Zapisy pozycji docelowych:
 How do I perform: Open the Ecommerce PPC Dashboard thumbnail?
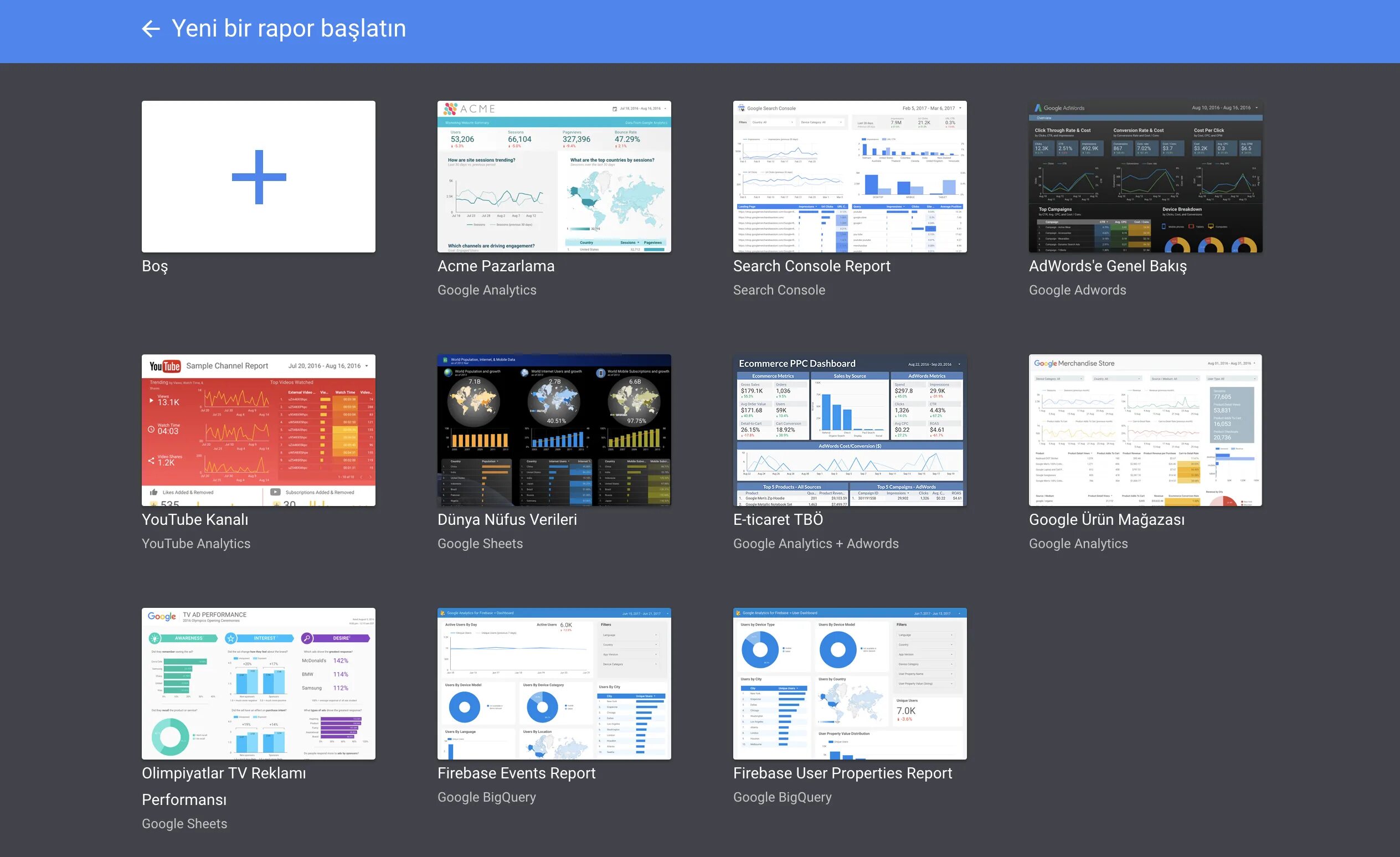click(850, 430)
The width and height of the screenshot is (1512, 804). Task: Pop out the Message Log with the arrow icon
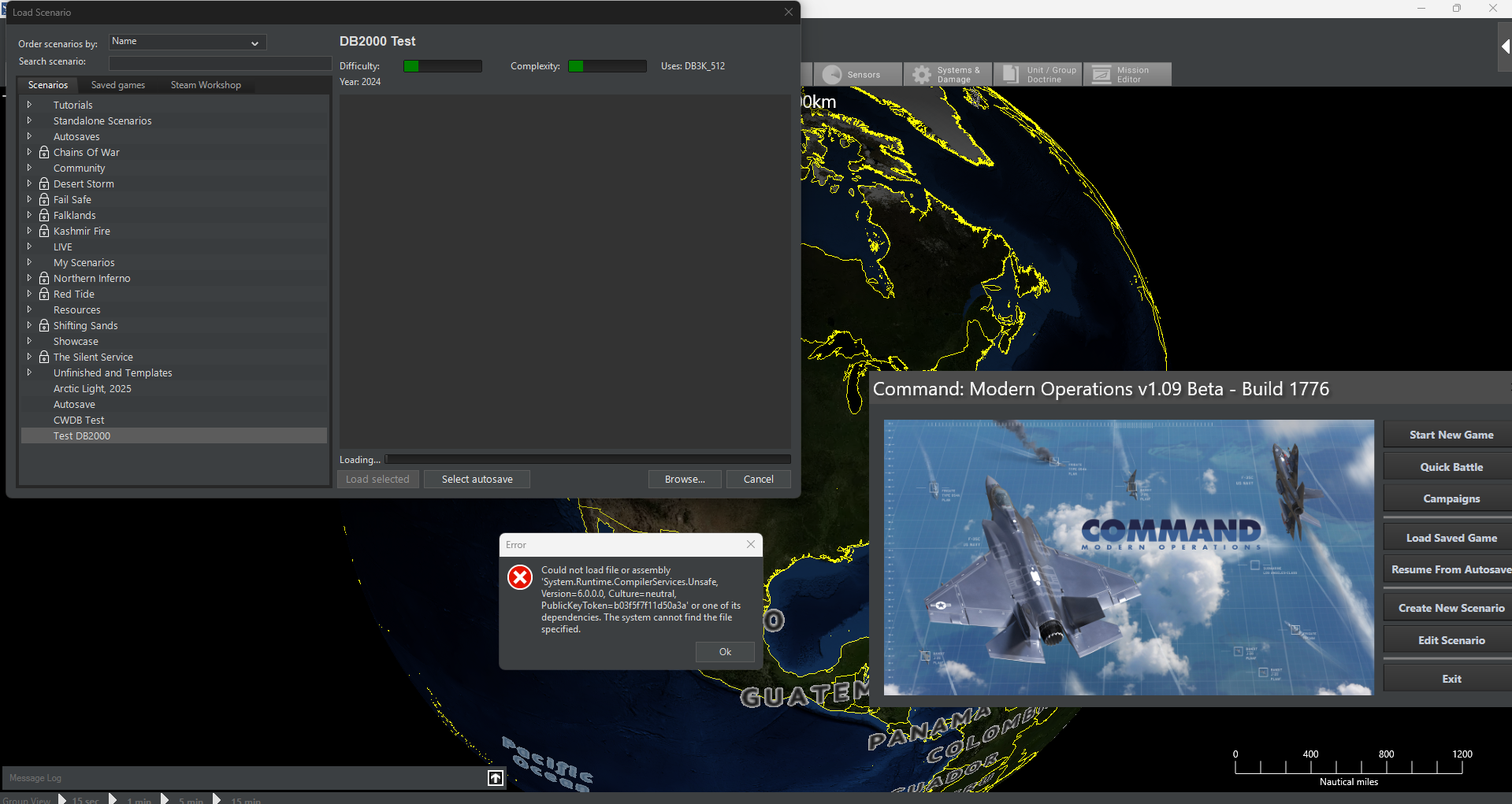coord(495,778)
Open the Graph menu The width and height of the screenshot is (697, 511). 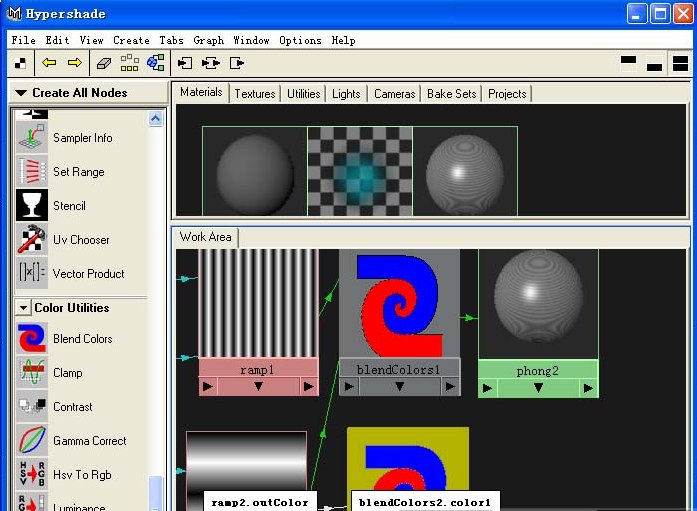[x=208, y=40]
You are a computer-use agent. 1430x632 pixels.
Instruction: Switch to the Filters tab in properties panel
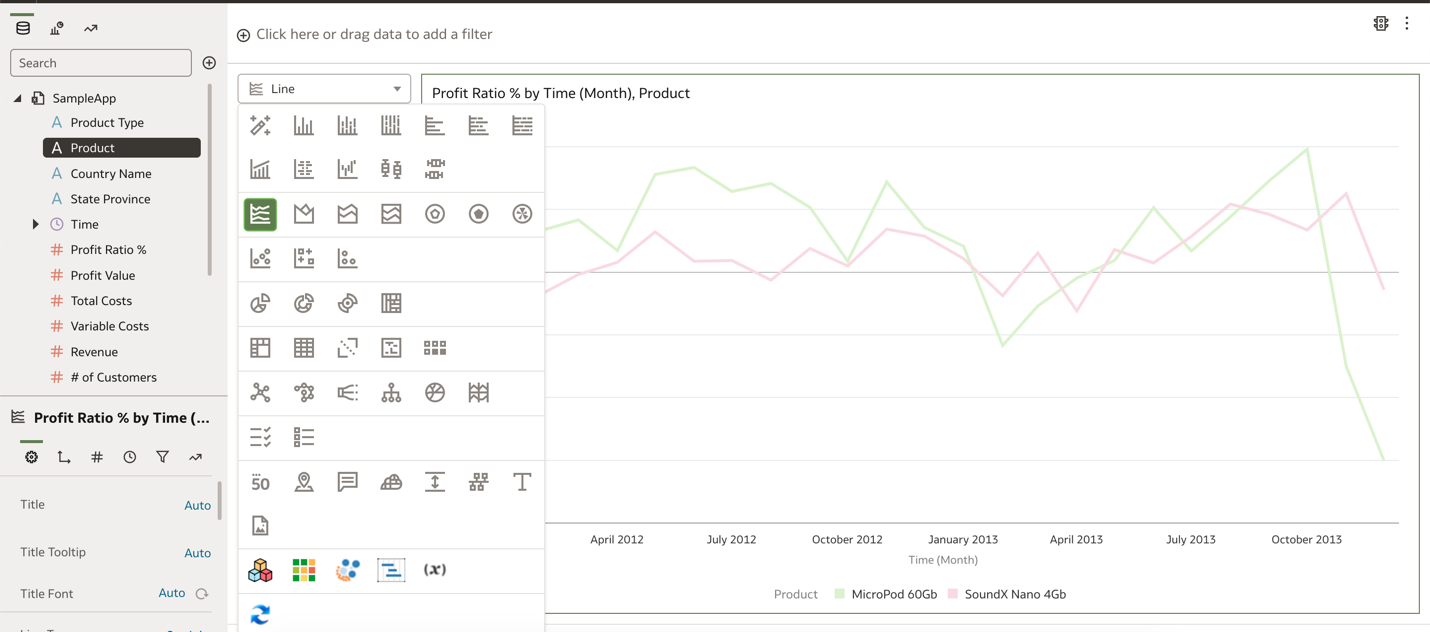(x=162, y=457)
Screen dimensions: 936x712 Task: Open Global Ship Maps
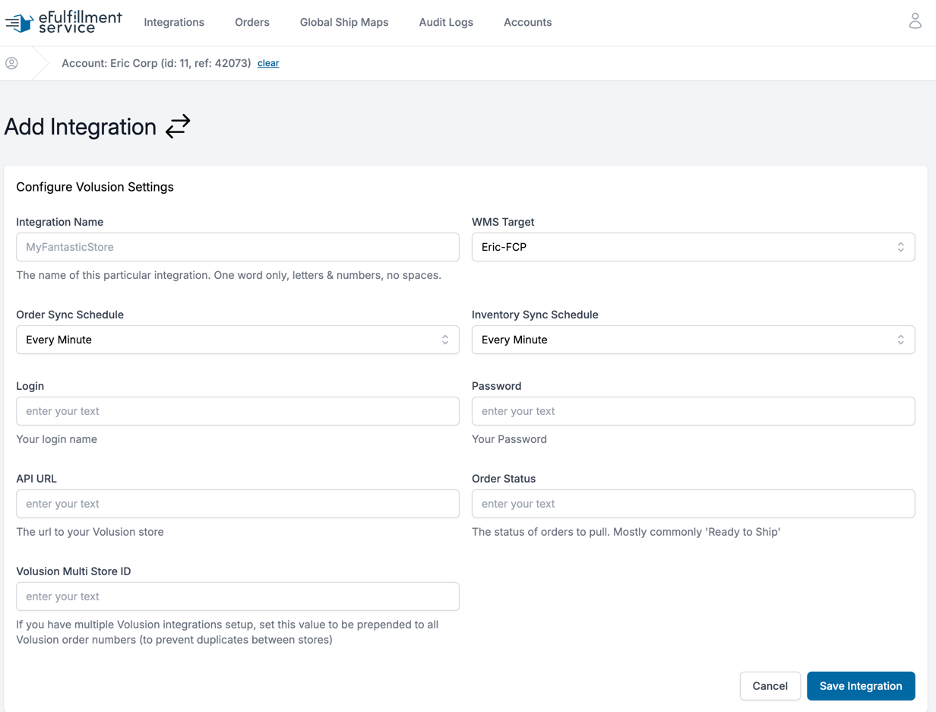click(344, 22)
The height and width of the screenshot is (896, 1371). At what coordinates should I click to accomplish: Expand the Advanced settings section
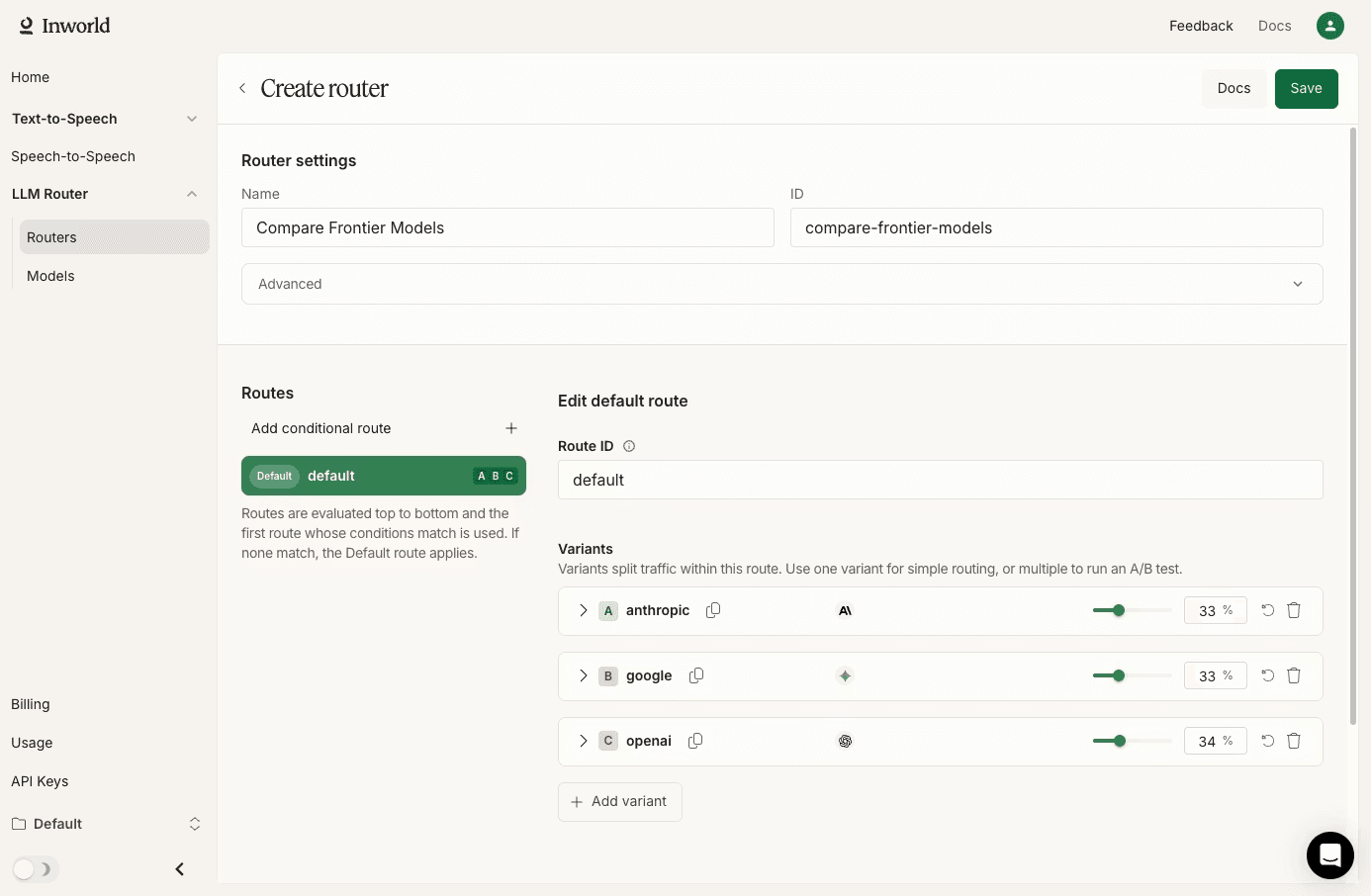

Szczegóły zadania: Przepisz dokładnie wiersze, zaczynając od tego, w którym jest „You are a computer-use”, i idąc dalej aż do tego, w którym jest „click(344, 22)”, łącznie z oboma. W odpowiedzi pomiń obrazki.

Pełna odpowiedź:
You are a computer-use agent. 1430x632 pixels.
Instruction: Switch to the Filters tab in properties panel
(x=162, y=457)
Screen dimensions: 936x712 Task: Open Global Ship Maps
click(344, 22)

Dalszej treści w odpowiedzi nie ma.